Well so indeed swap effort will be next, so addressing if we should
not make the situation worse as we add more code would be good to know.

Luis

2023-09-19 00:22:17

by Luis Chamberlain

[permalink] [raw]
Subject: Re: [PATCH 1/6] filemap: make the folio order calculation shareable

On Fri, Sep 15, 2023 at 02:40:07PM +0100, Matthew Wilcox wrote:
> On Fri, Sep 15, 2023 at 09:51:23AM +0000, Daniel Gomez wrote:
> > To make the code that clamps the folio order in the __filemap_get_folio
> > routine reusable to others, move and merge it to the fgf_set_order
> > new subroutine (mapping_size_order), so when mapping the size at a
> > given index, the order calculated is already valid and ready to be
> > used when order is retrieved from fgp_flags with FGF_GET_ORDER.
> >
> > Signed-off-by: Daniel Gomez <[email protected]>
> > ---
> > fs/iomap/buffered-io.c | 6 ++++--
> > include/linux/pagemap.h | 42 ++++++++++++++++++++++++++++++++++++-----
> > mm/filemap.c | 8 --------
> > 3 files changed, 41 insertions(+), 15 deletions(-)
>
> That seems like a lot of extra code to add in order to avoid copying
> six lines of code and one comment into the shmem code.
>
> It's not wrong, but it seems like a bad tradeoff to me.

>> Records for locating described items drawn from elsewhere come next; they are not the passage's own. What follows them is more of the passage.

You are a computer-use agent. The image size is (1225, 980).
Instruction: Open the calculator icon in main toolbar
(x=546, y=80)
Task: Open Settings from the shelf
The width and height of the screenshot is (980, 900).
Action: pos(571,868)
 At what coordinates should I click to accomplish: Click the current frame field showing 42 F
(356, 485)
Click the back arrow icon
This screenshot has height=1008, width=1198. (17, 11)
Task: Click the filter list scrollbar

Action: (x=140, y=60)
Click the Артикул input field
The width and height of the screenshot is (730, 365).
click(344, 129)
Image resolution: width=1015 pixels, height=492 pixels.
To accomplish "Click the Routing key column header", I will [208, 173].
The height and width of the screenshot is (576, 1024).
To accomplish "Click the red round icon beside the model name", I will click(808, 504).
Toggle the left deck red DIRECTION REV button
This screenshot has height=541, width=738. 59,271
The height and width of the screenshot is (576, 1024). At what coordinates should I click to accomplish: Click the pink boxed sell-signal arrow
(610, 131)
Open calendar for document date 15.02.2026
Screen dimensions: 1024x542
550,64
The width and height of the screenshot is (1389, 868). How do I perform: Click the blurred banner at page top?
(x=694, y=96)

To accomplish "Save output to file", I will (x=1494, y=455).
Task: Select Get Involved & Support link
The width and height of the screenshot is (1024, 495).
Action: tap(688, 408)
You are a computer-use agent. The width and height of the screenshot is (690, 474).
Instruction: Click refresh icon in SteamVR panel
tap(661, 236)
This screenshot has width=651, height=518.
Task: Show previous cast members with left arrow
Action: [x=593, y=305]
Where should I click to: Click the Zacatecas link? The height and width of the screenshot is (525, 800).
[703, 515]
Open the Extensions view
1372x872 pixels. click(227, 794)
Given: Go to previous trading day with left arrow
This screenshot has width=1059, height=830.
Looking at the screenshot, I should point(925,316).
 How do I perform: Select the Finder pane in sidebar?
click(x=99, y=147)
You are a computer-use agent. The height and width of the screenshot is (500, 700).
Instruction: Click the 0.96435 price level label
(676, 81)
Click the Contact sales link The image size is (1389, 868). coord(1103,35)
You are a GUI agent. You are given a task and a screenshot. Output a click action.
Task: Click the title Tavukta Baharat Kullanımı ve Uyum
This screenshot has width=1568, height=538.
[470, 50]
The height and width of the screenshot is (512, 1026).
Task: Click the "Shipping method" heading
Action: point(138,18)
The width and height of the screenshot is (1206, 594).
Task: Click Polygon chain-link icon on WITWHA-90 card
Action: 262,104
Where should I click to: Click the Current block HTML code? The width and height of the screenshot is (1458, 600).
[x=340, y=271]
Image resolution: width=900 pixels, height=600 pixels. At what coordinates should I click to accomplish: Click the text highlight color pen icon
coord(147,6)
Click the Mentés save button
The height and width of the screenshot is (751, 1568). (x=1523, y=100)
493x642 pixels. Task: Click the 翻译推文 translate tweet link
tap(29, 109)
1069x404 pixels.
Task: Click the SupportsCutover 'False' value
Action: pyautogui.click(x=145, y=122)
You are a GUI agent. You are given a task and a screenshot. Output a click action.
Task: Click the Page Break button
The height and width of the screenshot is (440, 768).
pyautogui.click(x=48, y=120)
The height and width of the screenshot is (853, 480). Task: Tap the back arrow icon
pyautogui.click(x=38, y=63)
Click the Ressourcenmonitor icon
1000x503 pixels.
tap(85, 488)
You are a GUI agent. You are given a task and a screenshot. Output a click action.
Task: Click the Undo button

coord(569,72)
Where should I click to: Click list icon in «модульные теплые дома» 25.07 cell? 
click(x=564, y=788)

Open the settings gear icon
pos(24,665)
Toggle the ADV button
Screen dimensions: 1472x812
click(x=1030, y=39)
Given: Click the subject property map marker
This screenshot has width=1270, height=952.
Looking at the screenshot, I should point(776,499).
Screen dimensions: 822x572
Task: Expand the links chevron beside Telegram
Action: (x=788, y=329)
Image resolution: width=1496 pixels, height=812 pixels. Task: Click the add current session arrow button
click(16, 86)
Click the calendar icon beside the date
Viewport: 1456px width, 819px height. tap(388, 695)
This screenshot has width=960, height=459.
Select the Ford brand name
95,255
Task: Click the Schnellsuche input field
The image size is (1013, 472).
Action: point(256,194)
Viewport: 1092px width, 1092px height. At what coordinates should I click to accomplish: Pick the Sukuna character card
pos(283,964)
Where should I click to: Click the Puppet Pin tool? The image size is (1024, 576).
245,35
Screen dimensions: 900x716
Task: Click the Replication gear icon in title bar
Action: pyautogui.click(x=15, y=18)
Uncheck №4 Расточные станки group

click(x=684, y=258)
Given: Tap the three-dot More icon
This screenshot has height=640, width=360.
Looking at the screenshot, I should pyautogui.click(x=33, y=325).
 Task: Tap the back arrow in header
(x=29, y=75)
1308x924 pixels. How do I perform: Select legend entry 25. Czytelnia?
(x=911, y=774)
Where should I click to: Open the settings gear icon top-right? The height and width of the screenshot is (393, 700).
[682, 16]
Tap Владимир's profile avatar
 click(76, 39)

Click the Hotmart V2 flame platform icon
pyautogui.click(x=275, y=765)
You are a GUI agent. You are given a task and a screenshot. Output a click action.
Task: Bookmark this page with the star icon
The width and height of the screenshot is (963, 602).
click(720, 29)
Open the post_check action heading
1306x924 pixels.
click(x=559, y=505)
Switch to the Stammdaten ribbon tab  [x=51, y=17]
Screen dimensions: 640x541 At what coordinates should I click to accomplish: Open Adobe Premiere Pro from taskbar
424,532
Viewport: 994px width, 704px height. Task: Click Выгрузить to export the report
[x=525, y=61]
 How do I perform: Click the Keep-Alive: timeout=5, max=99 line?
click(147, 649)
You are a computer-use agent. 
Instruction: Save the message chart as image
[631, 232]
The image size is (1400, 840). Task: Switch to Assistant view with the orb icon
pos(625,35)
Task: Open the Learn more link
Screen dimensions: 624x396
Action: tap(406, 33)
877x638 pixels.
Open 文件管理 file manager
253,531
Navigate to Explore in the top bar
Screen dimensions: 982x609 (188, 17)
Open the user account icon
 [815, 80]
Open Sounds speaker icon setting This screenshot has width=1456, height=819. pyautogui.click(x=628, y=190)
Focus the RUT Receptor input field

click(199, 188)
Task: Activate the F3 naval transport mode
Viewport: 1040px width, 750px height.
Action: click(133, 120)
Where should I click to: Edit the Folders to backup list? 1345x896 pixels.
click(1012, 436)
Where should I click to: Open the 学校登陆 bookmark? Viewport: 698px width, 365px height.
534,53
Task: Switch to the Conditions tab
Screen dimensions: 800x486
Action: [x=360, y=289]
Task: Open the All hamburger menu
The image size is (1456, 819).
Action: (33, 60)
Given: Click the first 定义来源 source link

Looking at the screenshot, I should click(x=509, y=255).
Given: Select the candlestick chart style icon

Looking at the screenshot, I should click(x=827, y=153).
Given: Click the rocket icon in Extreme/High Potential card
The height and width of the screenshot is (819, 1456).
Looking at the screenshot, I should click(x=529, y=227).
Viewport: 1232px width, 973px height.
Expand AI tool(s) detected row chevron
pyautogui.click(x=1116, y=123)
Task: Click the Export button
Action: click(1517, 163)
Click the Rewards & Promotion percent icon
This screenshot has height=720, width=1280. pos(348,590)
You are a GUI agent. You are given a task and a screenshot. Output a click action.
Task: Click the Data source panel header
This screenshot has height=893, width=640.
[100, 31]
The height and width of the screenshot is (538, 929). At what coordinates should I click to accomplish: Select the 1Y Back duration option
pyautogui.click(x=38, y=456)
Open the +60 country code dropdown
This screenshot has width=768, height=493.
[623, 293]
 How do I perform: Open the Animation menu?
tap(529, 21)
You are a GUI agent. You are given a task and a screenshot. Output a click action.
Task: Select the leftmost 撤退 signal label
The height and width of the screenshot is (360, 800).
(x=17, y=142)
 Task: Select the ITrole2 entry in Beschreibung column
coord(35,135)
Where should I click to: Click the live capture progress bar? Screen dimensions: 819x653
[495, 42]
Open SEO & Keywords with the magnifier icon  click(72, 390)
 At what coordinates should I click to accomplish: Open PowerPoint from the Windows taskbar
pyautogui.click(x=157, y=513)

The suggestion to merge came from me, mostly based on later observations
that in the future we may want to extend this with a min order to ensure
the index is aligned the the order. This check would only be useful for
buffred IO for iomap, readahead. It has me wondering if buffer-heads
support for large order folios come around would we a similar check
there?

So Willy, you would know better if and when a shared piece of code would
be best with all these things in mind.

Luis

2023-09-19 05:58:39

by Matthew Wilcox

[permalink] [raw]
Subject: Re: [PATCH 1/6] filemap: make the folio order calculation shareable

On Mon, Sep 18, 2023 at 11:09:00AM -0700, Luis Chamberlain wrote:
> On Fri, Sep 15, 2023 at 02:40:07PM +0100, Matthew Wilcox wrote:
> > On Fri, Sep 15, 2023 at 09:51:23AM +0000, Daniel Gomez wrote:
> > > To make the code that clamps the folio order in the __filemap_get_folio
> > > routine reusable to others, move and merge it to the fgf_set_order
> > > new subroutine (mapping_size_order), so when mapping the size at a
> > > given index, the order calculated is already valid and ready to be
> > > used when order is retrieved from fgp_flags with FGF_GET_ORDER.
> > >
> > > Signed-off-by: Daniel Gomez <[email protected]>
> > > ---
> > > fs/iomap/buffered-io.c | 6 ++++--
> > > include/linux/pagemap.h | 42 ++++++++++++++++++++++++++++++++++++-----
> > > mm/filemap.c | 8 --------
> > > 3 files changed, 41 insertions(+), 15 deletions(-)
> >
> > That seems like a lot of extra code to add in order to avoid copying
> > six lines of code and one comment into the shmem code.
> >
> > It's not wrong, but it seems like a bad tradeoff to me.
>
> The suggestion to merge came from me, mostly based on later observations
> that in the future we may want to extend this with a min order to ensure
> the index is aligned the the order. This check would only be useful for
> buffred IO for iomap, readahead. It has me wondering if buffer-heads
> support for large order folios come around would we a similar check
> there?
>
> So Willy, you would know better if and when a shared piece of code would
> be best with all these things in mind.

In my mind, this is fundamentally code which belongs in the page cache
rather than in individual filesystems. The fly in the ointment is that
shmem has forked the page cache in order to do its own slightly
specialised thing. I don't see the buffer_head connection; shmem is
an extremely special case, and we shouldn't mess around with other
filesystems to avoid changing shmem.

Ideally, we'd reunify (parts of) shmem and the regular page cache, but
that's a lot of work, probably involving the swap layer changing.